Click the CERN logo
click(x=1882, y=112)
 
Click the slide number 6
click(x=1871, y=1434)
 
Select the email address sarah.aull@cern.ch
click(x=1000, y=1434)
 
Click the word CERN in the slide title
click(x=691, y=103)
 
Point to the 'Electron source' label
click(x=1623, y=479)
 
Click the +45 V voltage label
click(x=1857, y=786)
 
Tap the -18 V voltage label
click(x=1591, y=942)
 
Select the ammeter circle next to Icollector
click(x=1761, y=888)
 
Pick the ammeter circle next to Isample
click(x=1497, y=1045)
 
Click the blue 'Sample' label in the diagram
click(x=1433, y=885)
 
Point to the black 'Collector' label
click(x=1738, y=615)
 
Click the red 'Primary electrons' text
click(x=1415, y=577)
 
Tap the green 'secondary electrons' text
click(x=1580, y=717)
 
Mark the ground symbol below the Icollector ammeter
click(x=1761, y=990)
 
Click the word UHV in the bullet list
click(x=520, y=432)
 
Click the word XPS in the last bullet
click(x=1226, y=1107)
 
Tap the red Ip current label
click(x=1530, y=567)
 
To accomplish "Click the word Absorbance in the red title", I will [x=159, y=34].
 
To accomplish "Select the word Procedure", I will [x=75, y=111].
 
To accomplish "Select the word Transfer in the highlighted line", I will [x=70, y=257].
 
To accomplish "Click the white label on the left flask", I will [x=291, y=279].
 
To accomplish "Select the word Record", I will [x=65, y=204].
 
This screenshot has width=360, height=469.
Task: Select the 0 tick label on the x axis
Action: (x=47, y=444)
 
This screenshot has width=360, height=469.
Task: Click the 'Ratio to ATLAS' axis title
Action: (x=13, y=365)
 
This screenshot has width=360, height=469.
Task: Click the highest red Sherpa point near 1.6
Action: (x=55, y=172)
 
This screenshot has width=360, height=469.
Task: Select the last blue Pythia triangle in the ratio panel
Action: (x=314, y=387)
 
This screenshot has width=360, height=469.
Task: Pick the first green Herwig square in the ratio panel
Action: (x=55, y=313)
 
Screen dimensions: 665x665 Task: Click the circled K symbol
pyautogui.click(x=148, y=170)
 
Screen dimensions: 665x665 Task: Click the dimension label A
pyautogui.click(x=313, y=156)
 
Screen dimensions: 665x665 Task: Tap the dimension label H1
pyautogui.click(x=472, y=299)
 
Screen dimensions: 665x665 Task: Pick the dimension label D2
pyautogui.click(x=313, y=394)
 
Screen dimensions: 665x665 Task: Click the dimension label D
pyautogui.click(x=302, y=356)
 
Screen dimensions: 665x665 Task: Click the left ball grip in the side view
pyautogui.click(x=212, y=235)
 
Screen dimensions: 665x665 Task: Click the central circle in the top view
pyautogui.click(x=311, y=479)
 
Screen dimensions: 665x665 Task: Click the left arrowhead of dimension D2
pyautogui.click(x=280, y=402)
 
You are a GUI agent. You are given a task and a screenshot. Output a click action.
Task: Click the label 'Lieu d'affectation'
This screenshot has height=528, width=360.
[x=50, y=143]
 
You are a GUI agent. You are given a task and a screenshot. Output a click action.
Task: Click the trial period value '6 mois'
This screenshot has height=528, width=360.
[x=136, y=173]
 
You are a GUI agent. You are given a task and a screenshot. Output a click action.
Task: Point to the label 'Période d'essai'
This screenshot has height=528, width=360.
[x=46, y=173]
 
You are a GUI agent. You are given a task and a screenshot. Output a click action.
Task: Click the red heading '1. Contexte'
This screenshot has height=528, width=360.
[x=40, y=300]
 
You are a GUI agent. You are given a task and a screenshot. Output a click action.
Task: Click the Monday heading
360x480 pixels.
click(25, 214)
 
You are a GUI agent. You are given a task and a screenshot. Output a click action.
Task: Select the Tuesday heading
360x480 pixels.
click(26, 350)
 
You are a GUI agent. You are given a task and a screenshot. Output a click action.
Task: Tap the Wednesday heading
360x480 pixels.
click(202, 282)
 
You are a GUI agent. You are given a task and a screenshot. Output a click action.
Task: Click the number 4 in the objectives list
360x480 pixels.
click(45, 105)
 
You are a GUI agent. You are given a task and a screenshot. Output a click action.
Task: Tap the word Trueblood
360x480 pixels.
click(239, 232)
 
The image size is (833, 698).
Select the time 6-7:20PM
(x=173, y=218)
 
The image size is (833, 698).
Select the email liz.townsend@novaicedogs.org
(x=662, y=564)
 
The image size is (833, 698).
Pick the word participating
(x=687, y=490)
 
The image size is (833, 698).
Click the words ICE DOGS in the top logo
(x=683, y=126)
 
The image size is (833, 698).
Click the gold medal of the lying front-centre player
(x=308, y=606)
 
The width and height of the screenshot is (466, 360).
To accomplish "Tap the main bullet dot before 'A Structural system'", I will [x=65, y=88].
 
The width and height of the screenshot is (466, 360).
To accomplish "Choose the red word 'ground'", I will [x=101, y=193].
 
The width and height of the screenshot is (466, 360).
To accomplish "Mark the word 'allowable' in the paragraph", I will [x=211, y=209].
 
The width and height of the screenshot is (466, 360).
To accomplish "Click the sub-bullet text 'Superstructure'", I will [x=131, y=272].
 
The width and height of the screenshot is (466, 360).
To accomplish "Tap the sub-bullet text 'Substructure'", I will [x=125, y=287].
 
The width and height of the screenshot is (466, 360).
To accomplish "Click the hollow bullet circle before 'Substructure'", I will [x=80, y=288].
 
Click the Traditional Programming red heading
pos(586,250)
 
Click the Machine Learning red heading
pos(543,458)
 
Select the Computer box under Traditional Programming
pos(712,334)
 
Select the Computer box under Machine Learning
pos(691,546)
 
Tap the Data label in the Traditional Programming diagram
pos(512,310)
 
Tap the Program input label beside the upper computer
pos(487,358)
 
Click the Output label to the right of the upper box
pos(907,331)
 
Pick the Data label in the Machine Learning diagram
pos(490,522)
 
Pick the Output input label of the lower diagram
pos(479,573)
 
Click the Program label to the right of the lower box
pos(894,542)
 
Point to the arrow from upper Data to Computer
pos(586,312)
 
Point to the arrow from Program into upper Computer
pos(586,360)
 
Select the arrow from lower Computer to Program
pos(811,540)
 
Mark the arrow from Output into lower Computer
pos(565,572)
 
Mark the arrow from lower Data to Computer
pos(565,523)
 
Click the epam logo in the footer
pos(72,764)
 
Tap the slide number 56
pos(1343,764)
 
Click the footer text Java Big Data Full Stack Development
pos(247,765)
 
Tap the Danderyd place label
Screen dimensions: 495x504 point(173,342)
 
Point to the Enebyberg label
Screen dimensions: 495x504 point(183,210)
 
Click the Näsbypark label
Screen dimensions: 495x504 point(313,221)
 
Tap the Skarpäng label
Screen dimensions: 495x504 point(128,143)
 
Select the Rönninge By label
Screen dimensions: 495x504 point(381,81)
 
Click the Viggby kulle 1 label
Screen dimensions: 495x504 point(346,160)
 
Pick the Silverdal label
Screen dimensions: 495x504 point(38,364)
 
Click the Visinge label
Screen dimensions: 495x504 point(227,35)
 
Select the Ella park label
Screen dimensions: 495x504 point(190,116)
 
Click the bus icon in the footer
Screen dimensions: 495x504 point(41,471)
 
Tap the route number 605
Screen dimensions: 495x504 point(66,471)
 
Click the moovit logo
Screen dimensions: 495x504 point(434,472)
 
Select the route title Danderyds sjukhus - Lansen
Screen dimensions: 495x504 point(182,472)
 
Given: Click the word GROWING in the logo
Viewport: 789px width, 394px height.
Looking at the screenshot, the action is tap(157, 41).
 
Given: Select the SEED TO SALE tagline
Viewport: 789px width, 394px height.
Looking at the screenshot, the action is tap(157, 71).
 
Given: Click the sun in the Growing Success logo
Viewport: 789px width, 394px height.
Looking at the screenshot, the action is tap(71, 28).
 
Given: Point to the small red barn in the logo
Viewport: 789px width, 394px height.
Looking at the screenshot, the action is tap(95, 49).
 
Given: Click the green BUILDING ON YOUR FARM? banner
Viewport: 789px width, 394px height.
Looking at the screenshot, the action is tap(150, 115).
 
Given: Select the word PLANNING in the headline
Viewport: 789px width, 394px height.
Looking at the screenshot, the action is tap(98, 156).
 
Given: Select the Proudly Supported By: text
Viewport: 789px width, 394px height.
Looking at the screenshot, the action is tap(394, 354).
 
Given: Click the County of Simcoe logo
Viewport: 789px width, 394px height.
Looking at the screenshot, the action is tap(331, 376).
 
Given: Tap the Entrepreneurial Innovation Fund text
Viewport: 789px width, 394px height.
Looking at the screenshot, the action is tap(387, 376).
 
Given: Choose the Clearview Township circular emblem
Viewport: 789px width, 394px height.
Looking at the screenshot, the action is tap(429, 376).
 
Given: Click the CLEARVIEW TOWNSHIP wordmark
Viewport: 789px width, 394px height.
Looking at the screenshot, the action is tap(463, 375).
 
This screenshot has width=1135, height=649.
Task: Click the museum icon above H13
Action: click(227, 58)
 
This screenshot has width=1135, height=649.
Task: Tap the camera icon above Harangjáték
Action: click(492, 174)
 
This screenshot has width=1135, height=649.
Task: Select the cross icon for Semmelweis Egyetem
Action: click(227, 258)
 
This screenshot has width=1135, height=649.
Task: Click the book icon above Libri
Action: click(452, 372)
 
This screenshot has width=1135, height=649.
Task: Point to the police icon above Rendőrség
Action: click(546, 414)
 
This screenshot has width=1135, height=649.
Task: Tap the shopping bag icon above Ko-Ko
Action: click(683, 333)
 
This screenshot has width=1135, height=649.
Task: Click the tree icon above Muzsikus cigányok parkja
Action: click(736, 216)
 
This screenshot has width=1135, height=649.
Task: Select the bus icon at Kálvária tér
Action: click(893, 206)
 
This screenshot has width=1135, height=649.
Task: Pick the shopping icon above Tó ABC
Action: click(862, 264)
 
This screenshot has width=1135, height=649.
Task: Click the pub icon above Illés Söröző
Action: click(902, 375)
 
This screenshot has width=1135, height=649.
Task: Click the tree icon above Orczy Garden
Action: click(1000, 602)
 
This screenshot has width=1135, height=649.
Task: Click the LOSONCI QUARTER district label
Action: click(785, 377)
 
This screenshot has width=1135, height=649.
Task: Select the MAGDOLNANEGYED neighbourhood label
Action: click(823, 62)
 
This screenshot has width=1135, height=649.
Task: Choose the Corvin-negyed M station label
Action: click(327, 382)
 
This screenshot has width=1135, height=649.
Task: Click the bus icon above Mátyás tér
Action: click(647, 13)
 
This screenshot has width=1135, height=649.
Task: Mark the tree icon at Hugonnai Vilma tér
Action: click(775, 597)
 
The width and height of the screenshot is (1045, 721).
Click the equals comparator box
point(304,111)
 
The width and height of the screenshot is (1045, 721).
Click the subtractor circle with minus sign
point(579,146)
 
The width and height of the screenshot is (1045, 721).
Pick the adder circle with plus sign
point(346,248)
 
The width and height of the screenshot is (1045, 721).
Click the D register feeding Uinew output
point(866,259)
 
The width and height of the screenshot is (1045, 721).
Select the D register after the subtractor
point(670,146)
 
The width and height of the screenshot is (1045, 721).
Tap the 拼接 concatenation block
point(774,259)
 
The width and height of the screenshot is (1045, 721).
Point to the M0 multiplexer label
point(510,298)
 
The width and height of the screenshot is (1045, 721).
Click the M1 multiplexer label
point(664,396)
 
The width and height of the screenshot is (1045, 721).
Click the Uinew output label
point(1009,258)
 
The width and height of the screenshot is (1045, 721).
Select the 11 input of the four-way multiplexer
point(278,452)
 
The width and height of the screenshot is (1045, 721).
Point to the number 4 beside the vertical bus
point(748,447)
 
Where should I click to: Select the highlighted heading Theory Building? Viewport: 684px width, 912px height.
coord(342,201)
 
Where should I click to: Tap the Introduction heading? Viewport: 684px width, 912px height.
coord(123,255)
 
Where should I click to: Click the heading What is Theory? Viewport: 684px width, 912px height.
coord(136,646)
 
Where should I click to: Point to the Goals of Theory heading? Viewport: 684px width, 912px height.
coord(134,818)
● ● ● ● ● ● ●
## GIVEN REQUEST
Convert the part of the listing above that opens with the line containing "Click the bus icon in the footer" and closes with the line containing "Screen dimensions: 495x504 point(182,472)" into a JSON list of strings. Each line should be one string, and blank lines should be left out.

## RESULT OF THIS EXERCISE
[
  "Click the bus icon in the footer",
  "Screen dimensions: 495x504 point(41,471)",
  "Tap the route number 605",
  "Screen dimensions: 495x504 point(66,471)",
  "Click the moovit logo",
  "Screen dimensions: 495x504 point(434,472)",
  "Select the route title Danderyds sjukhus - Lansen",
  "Screen dimensions: 495x504 point(182,472)"
]